Jean-Louis Milesi: The initial idea came from Aurel. Less of a global concept, it was above all a place—the Cévennes; an era—the end of the 19th century when France imposed its official language to the detriment of other languages; and a few characters.

HN: What are you taking care in the most during the film’s story development so far?

Aurel: What is most important to me is, first of all, the writing. As with Josep, I delivered an overall idea, a desire, intentions, places, and characters to Jean-Louis; we discussed a lot, and I let him take and lead. Then, on the graphic and formal level of the film, I move forward with all the dimensions simultaneously. I can’t imagine developing the graphics without knowing the voices and the music of the film. So, I move forward with everything at the same time. On the graphics, I’m sticking to the course of a pure black and white film to focus on expressiveness and be as close as possible to pure drawing, and look towards abstraction.

Jean-Louis Milesi: Writing an adventure movie.

HN: Could you please let us know the key points of the character and environment design of this film? What are the important characteristics and goals of the visuals for the film?

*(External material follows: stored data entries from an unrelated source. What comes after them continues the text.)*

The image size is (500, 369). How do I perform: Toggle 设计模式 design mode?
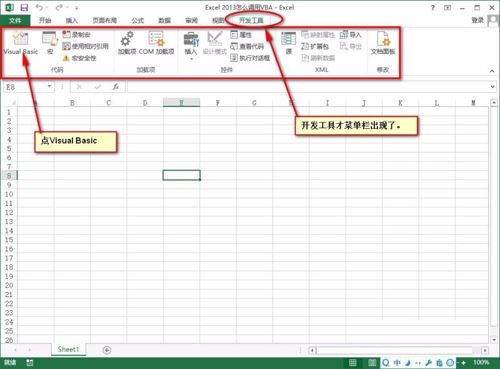tap(215, 43)
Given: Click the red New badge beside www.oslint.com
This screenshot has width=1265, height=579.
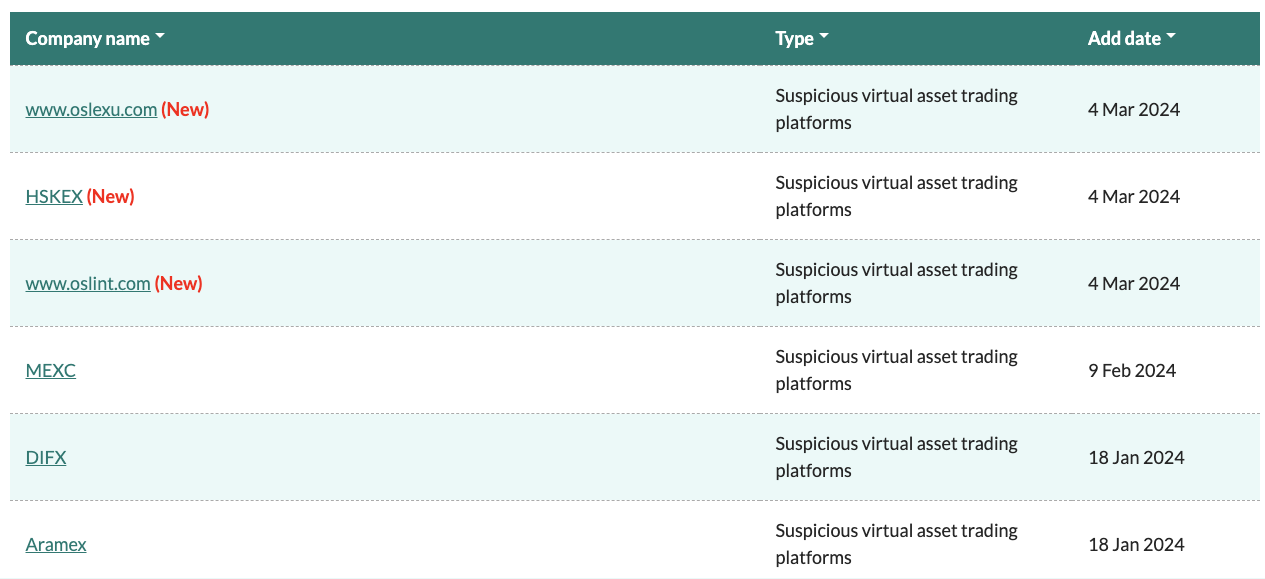Looking at the screenshot, I should coord(179,284).
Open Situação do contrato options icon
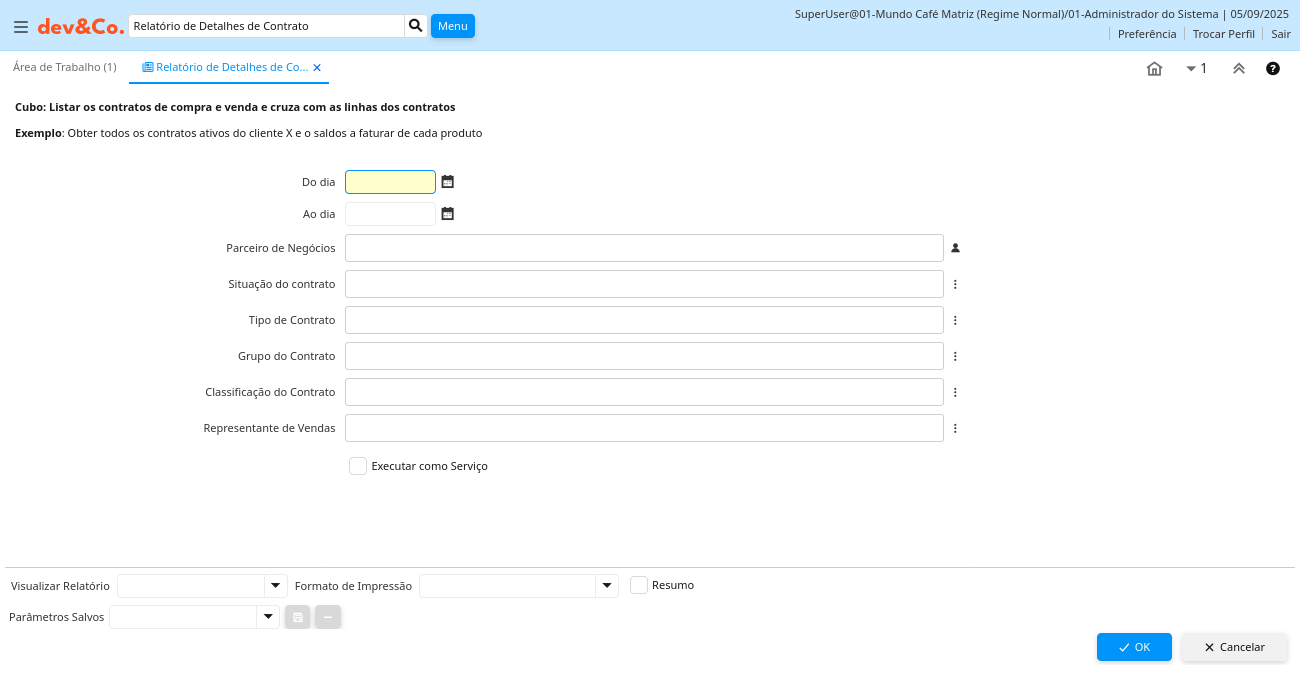The height and width of the screenshot is (674, 1300). point(955,284)
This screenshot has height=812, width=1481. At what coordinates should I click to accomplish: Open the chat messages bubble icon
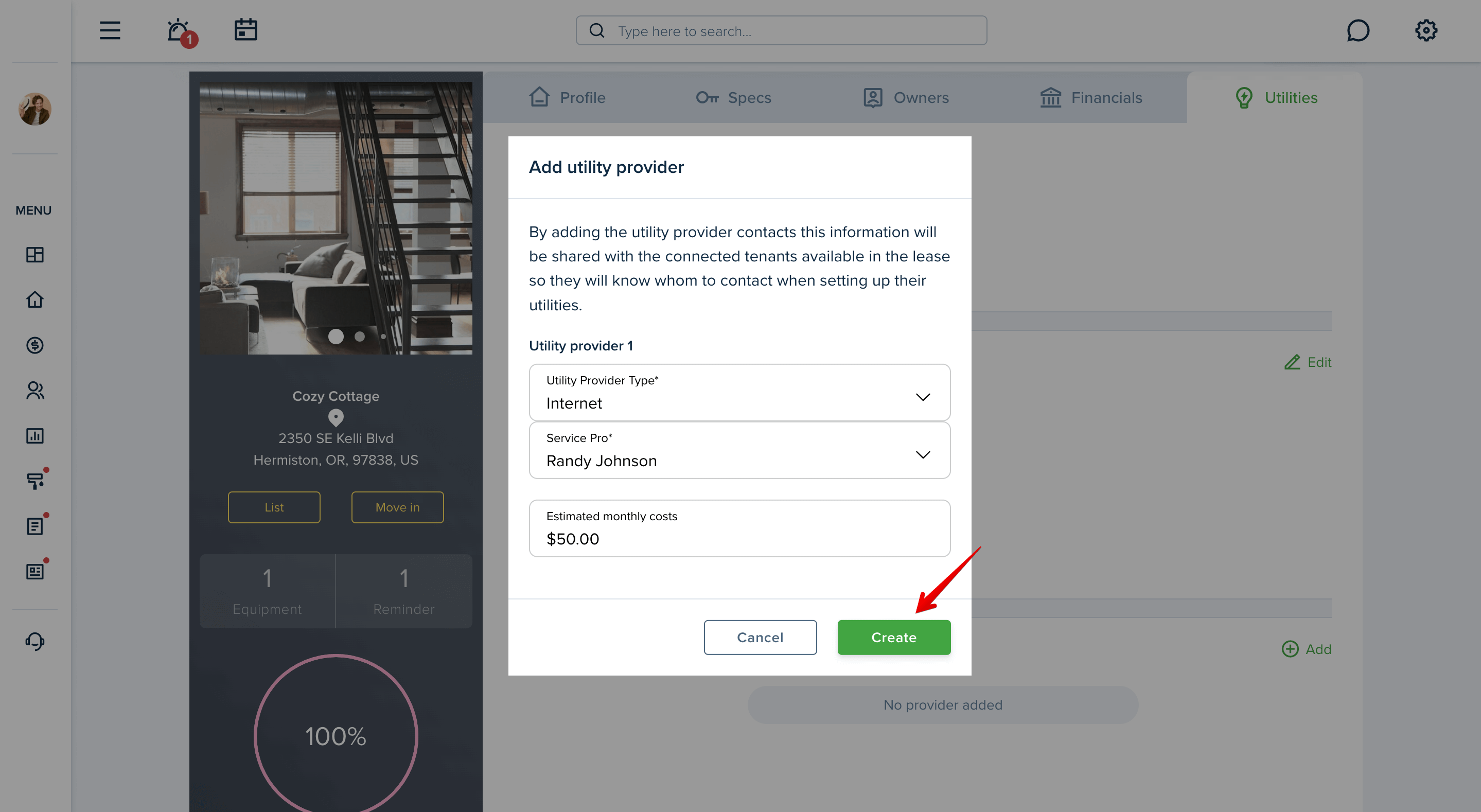tap(1358, 30)
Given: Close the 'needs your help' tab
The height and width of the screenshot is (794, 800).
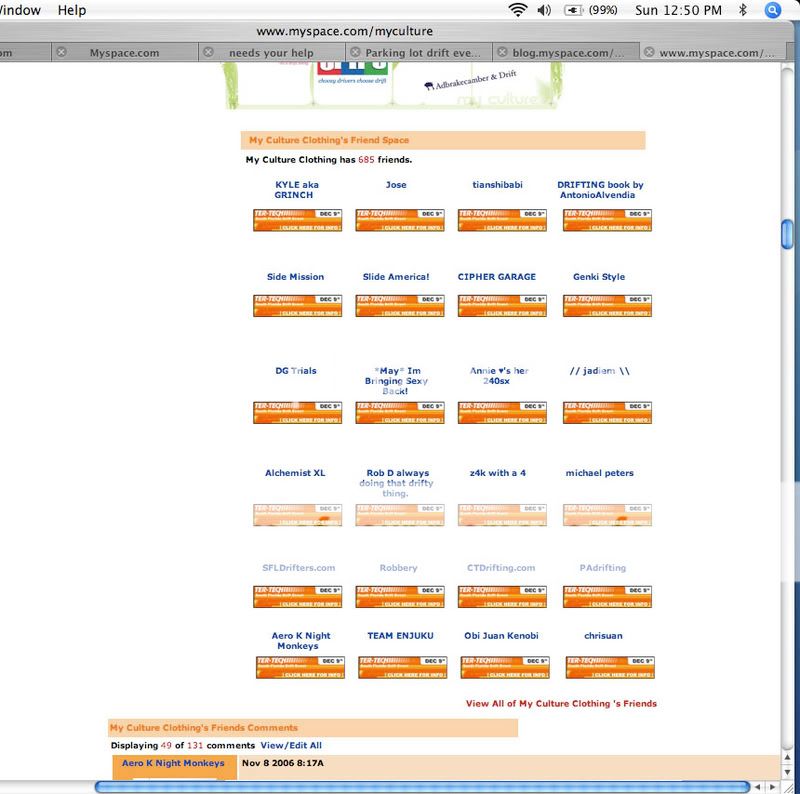Looking at the screenshot, I should [x=208, y=52].
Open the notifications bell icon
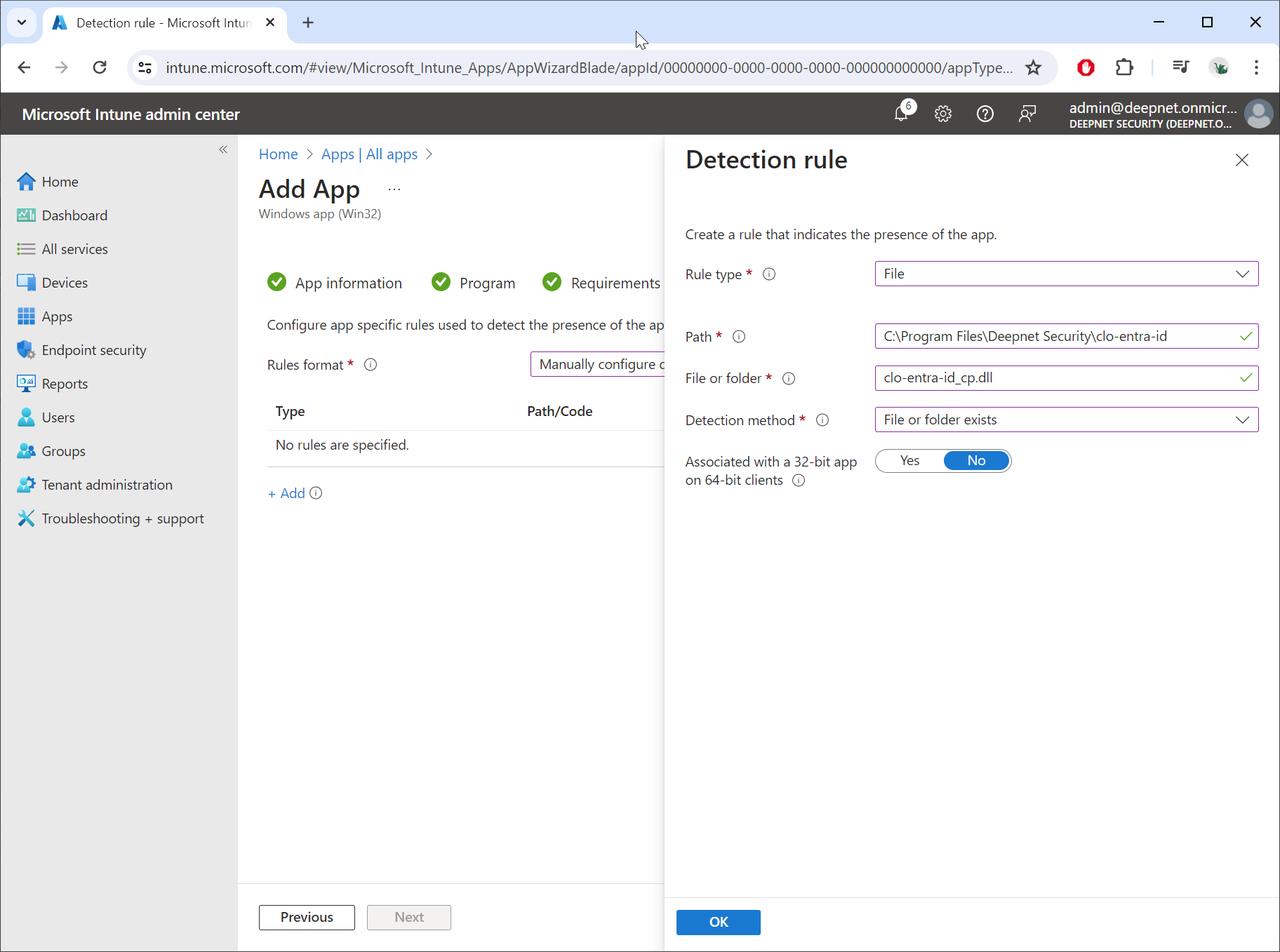 [x=902, y=113]
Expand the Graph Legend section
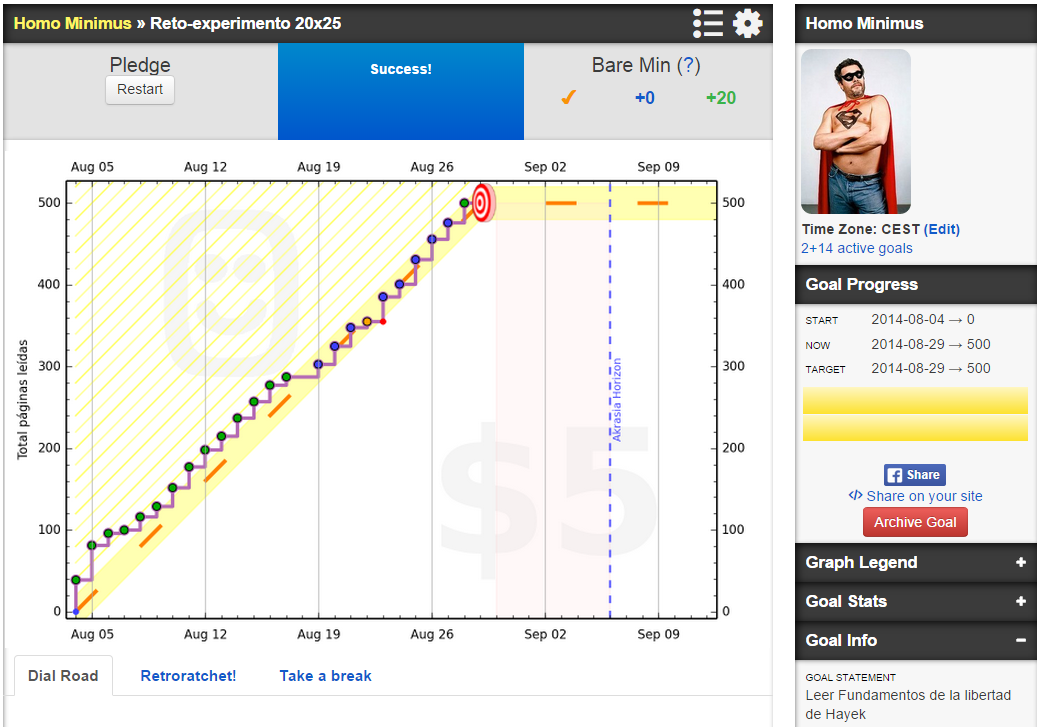This screenshot has height=727, width=1037. pyautogui.click(x=1020, y=562)
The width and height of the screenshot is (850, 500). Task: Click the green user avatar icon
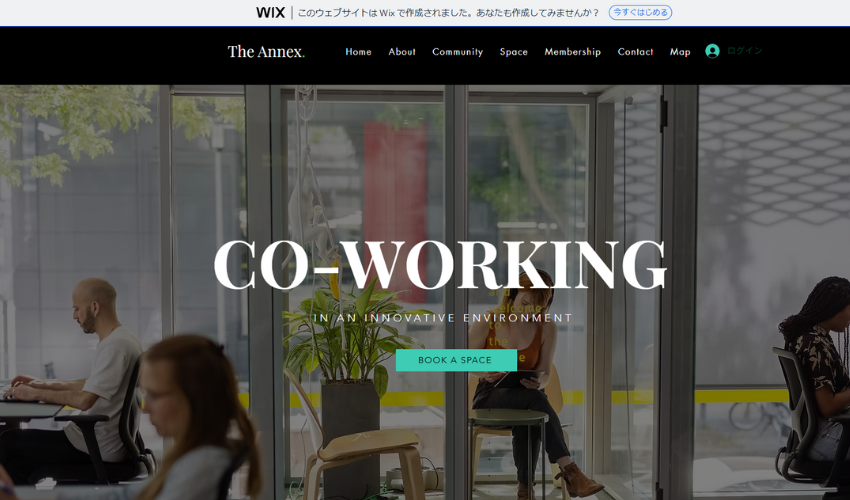[712, 51]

Aurel: Besides the black and white bias, the film has at least one other particularity: the characters will have the features (drawn in my own way) of the actors and actresses who lend them their voices. This is a way for me to push it even further and involve the actors and actresses more deeply in the character. They will behave like those who lend them their voices. Furthermore, we are currently working on the entire visual part by developing a 3-minute pilot. The main difficulties come precisely from the black and white, from prohibiting ourselves from tools (colour, gray) while maintaining the understanding of the image.

HN: What do you think is the biggest creative challenge for you in this film project so far?

Aurel: In light of what I described earlier, it is about maintaining the film’s graphic requirements while retaining a mainstream character and not tiring the viewer.

Jean-Louis Milesi: To reveal in an entertaining way a little-known moment in French history.